I've fighting depression and struggling with the constant search for joy. Where did it go through all this, my mind and body keeps asking?

Then through it all, in contemplating just what does all this mean, I find a nugget that turns the sun into more than heat giver.

In a book that I strangely but highly recommend, The art of racing in the rain, there is this phrase about automobile racing: The car goes where the eyes go. I won't talk about the book more because you should read it and I probably can't even help you understand it if you don't on your own, but the phrase speaks to where I am this morning.

My eyes have been off the prize. They have strayed. They are not on the one who gives such light that a mere moment in his presence leaves us with shining faces. My eyes have been on that which is darkest: me. I have been looking at my future through eyes that have no glow. I have been looking at my present through eyes that look only for what and how this all affects me.

I couldn't be farther from the grace and mercy of God, not because He isn't despearately attempting to race down that long road to greet me but because somewhere in there in the past month I've stopped looking ahead through eyes of love.

I have wanted to strike out at something or someone because of my own loss and my own grief. I have wanted to change things through my own power. I have wanted a different ending to the story. I have WANTED.

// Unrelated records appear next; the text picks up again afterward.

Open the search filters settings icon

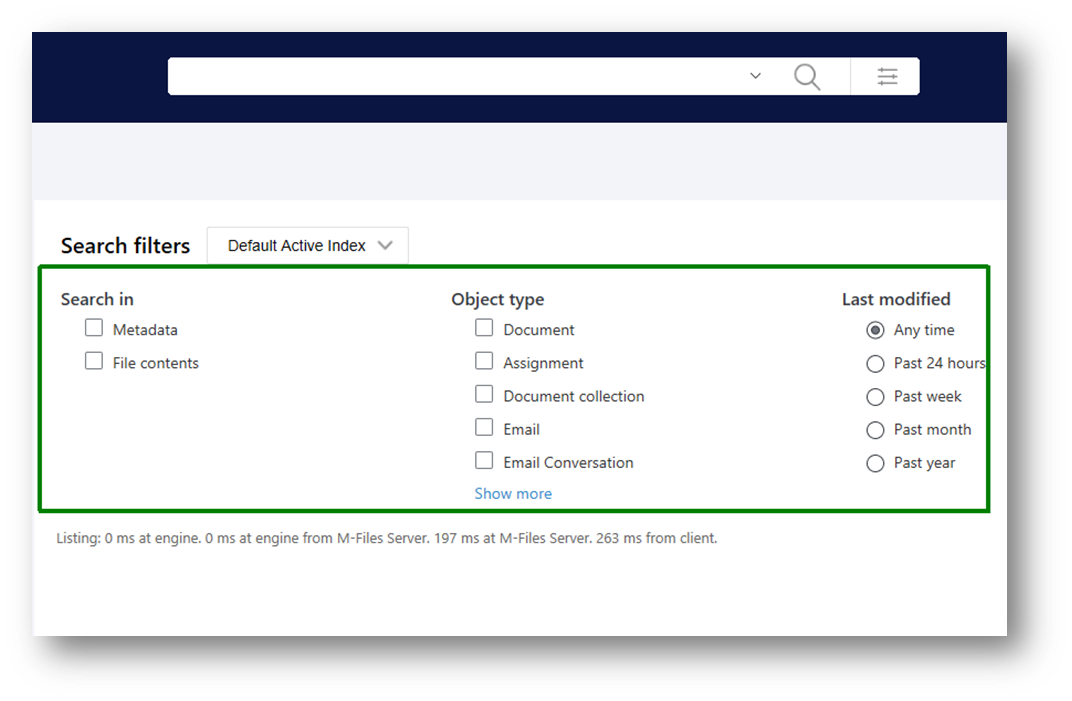click(887, 77)
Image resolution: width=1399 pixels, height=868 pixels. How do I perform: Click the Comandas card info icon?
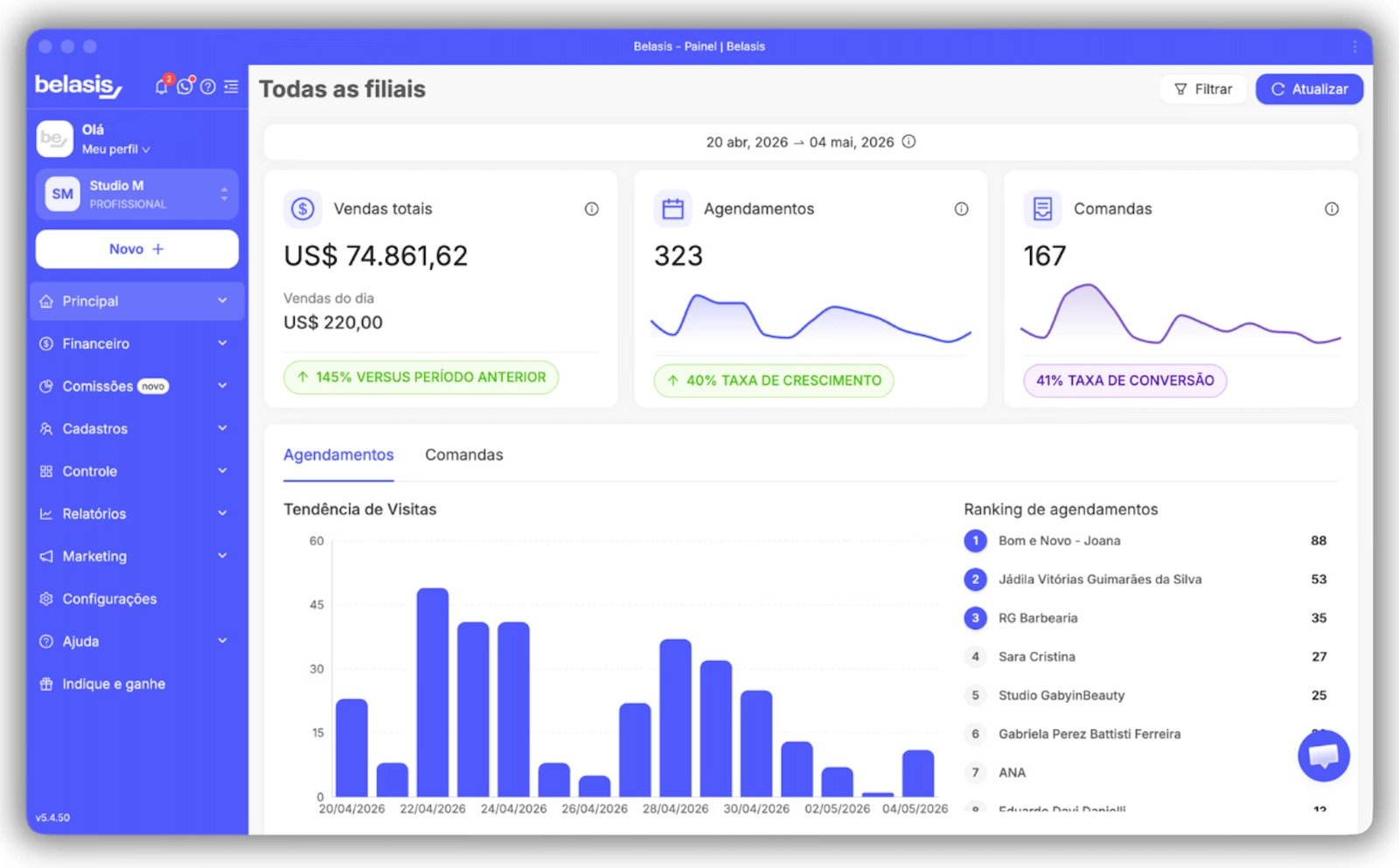point(1332,209)
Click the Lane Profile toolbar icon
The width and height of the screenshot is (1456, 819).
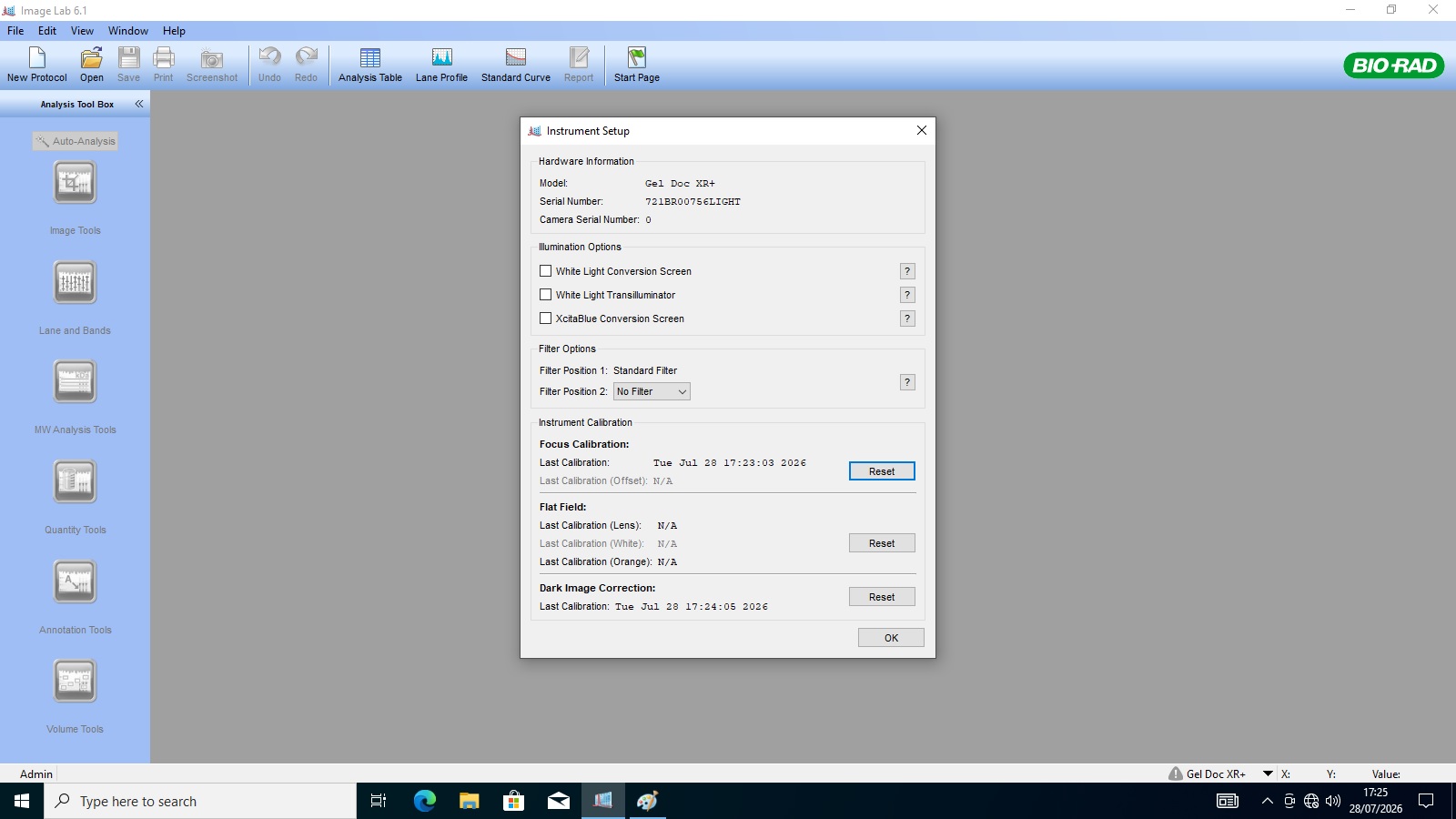[441, 65]
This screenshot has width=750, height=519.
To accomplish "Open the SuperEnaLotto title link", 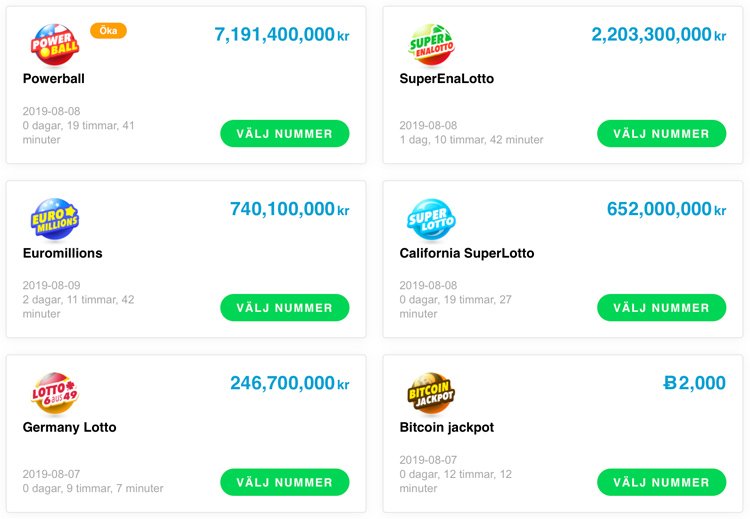I will coord(446,79).
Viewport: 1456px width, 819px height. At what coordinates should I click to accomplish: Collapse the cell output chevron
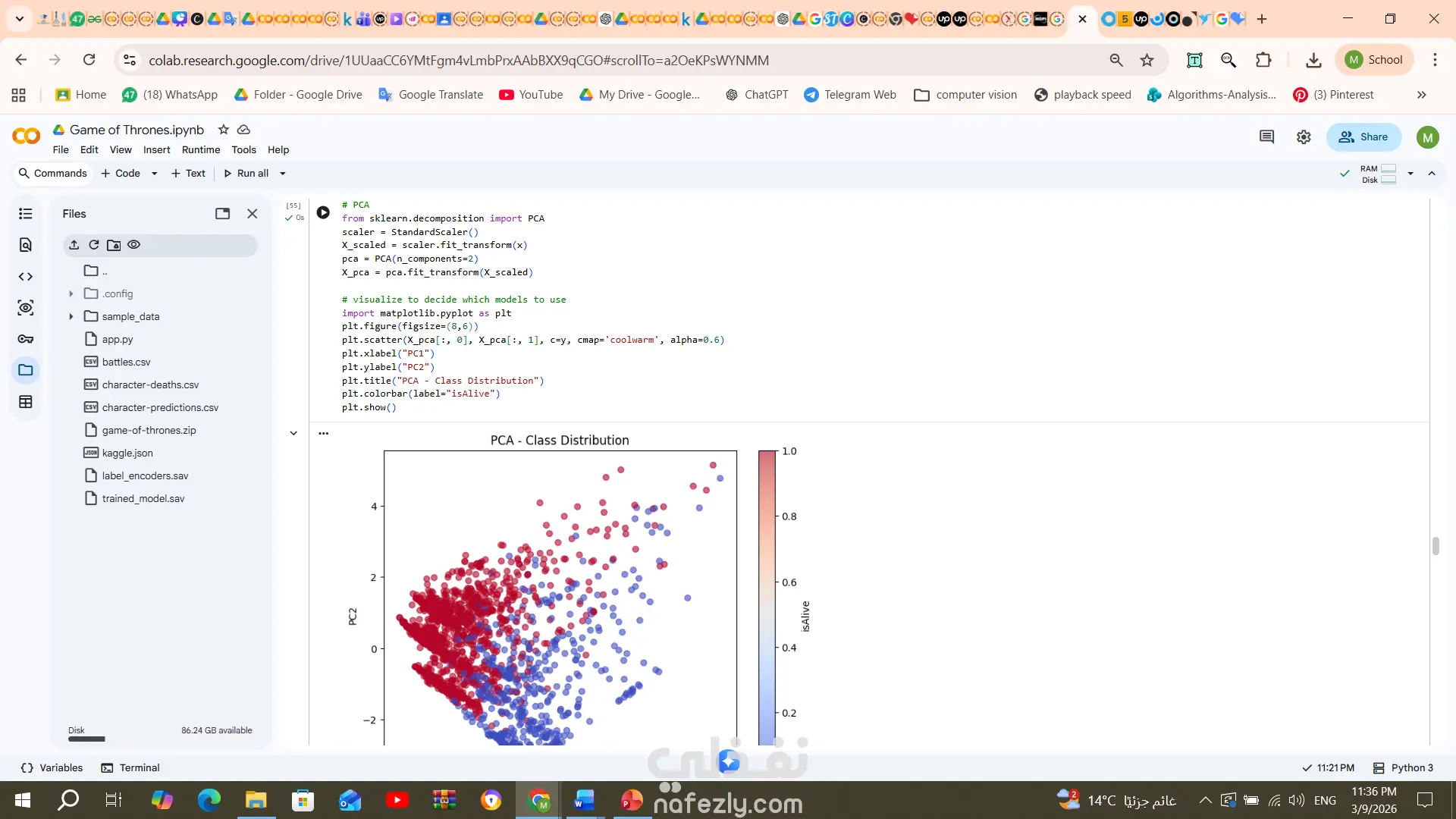tap(293, 433)
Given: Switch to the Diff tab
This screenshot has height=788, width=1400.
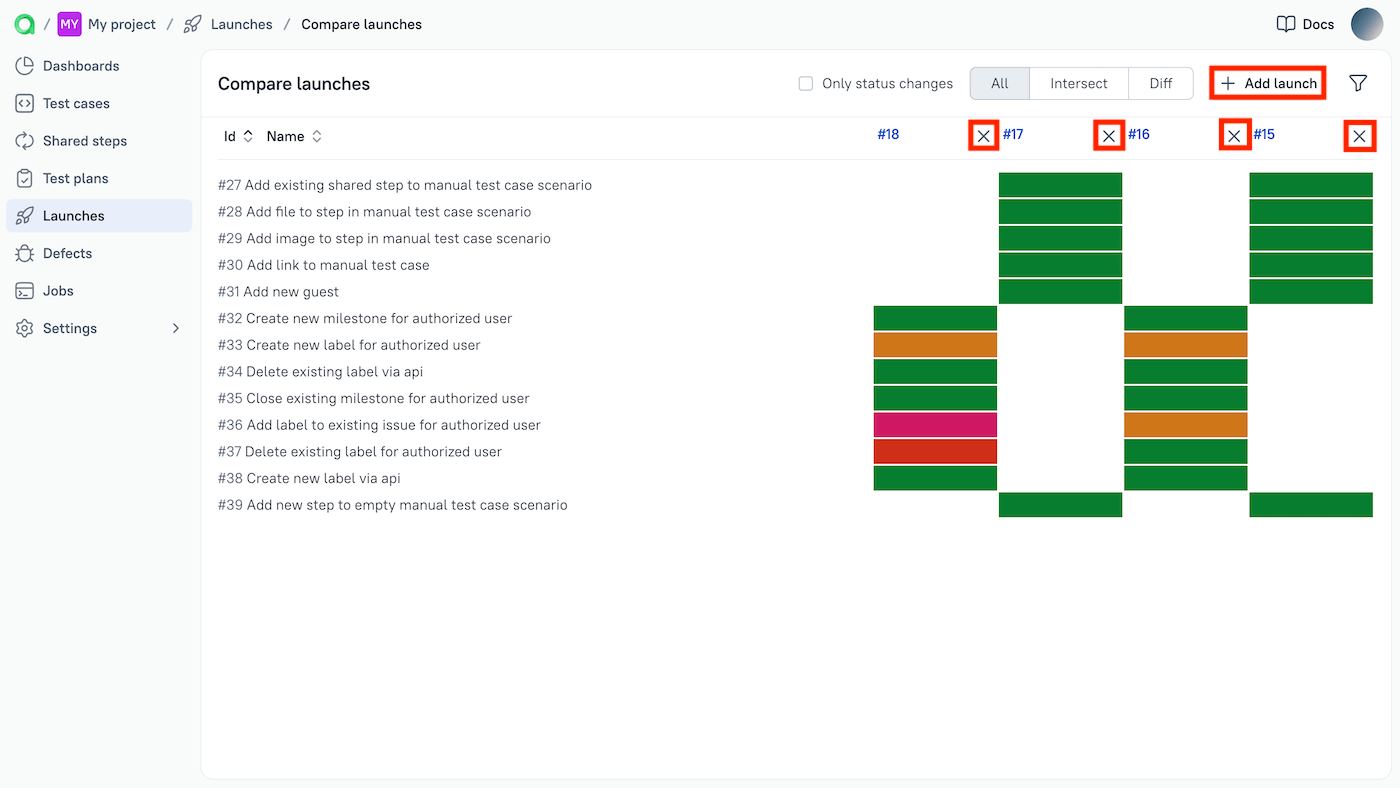Looking at the screenshot, I should click(x=1160, y=83).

The Bible tells us that Jesus at one point in the Garden, a wonderful place filled with Olive trees that are strangely created beings that look like old humans in their crevices and their faces, asked his Father to take this cup away.

The cup of pain.
The cup of depravity.
The cup of outcome.
The cup of misery
The cup of coming sin.

He wanted to change things before they even happened.

Briefly.

Then he said those wonderful, saving, grace-filled words: But your will not mine be done.

And we were saved.

I've entered into the valley of the shadow I'm slowly emerging, looking for that which makes my face radiate from within. Nothing I do, nothing I wish for, nothing on this earth can make me do that.

But He can, and He will.

The car goes where the eyes go. Mine are turning back to Jesus. Open my eyes, Lord, open my eyes.